Another element that polarized some media pundits was Burton's embrace of ultraviolence, depicting the Headless Horseman as a superpowered psychopath that could put Jason Voorhees to shame. Burton doesn't shy away from the fountain of crimson blood that shoots out the decapitated necks of the Horseman's victims. If anything, he doubles down, concocting visions of otherworldly gruesomeness, like a forest tree that houses human remains, evoking a Grimms' Fairy Tale rendition of The Texas Chain Saw Massacre.
Burton even addressed the criticisms, arguing, “I grew up watching scary movies and was never afraid of them.” Burton might have disappointed some of his admirers, who preferred the sensitivity of Edward Scissorhands or the evocations of German Expressionism and Film Noir that defined his duology of Batman films.
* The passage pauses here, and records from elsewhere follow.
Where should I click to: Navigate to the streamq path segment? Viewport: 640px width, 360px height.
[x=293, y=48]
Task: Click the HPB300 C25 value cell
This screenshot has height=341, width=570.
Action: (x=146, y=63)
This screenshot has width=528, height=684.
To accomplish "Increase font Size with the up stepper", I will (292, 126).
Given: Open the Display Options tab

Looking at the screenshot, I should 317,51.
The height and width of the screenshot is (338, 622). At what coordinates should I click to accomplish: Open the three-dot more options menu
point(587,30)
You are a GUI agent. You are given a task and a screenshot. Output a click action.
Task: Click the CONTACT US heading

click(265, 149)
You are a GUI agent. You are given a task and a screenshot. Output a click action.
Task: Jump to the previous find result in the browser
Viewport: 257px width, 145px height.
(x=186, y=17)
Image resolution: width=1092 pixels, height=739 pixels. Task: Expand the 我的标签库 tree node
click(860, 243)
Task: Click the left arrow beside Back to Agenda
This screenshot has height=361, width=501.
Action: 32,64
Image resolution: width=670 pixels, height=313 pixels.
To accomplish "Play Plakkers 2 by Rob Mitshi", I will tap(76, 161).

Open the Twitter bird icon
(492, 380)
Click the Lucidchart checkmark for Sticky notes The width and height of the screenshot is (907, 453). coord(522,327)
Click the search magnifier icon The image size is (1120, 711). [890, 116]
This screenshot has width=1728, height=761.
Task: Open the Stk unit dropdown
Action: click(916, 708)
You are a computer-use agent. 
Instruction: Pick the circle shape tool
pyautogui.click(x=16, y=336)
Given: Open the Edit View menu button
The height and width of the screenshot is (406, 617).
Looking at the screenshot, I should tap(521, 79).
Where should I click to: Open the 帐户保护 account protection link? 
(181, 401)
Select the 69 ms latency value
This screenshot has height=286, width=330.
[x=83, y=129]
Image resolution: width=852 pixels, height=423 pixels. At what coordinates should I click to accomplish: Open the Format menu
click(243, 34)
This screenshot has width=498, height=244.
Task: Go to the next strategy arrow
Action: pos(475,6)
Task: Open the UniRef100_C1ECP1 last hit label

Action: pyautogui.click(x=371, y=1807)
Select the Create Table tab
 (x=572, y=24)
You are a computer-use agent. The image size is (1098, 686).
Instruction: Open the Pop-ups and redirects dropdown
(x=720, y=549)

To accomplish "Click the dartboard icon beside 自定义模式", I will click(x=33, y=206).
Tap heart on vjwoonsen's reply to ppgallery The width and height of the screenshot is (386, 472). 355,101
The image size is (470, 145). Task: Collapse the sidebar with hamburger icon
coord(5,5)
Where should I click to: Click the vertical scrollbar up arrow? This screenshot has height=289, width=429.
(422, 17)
Heady critics wanted to be reminded of F.W. Murnau and Fritz Lang, not so much Tom Savini.
Perhaps the indulgence of gore can't be justified by the text of the original Sleepy Hollow fable. However, when one traces the roots of Burton's prime influences back to Roger Corman and Hammer Horror, it's also important to note that a contemporaneous filmmaker, Herschell Gordon Lewis, was reshaping the horror genre.
1963 saw the release of Lewis' breakthrough, Blood Feast, which would earn him the title “Godfather of Gore” and pave the way for the hacking-and-slashing grindhouse boom of the late '70s. What began as a fringe interest of midnight moviegoers steadily culminated in the mainstream embrace of slashers like Michael Myers and Freddy Krueger. If Sleepy Hollow is a culmination of the theater-going experience for horror fanatics of every generation, then its Hard-R violence is yet another thread in its tapestry. Tim Burton isn't just making an ode to Hammer Horror, he made yet another Hammer installment for a generation that had grown up on John Carpenter and Wes Craven.
Looking back, Sleepy Hollow didn't reset the rules for the then-sanitized state of horror flicks. That wouldn't happen until the explosion of the dubiously dubbed “Torture Porn” with the likes of Saw and Hostel, which wiped away the Scream era more definitively than Nirvana killed Hair Metal.
Sleepy Hollow was a last hurrah, a final goodbye to the rogues and scoundrels that made horror films such an indelible force of popular culture in the 20th century. Thankfully, the influences of Sleepy Hollow live on in various forms. By the time he passed away, Roger Corman had effectively gotten everyone in Hollywood their first job. Hammer Studios has returned to start producing new films using their classic model. Gothic, olden-times chillers like The Witch have returned to relevance with a vengeance.

And yet, no other film in recent memory has so proudly and masterfully adorned the traditions and techniques of old-school horror quite as Tim Burton did with Sleepy Hollow. Rather than filtering these genre staples through a modern lens to produce the most palatable modernization, he embraced all their quirks affectionately and lent his unparalleled eye for visuals and atmosphere.
It's been a quarter century since Tim Burton unleashed Sleepy Hollow onto the unsuspecting public. If that's crazy for you to consider, just think about the fact that a quarter century is almost the exact length of time from Sleepy Hollow's release to the heyday of Hammer Horror and Roger Corman. Hopefully the cycle will continue as genre auteurs continue to champion the proud history of this genre and the host of visionaries that have inspired it, revitalized it, and resurrected it generation after generation.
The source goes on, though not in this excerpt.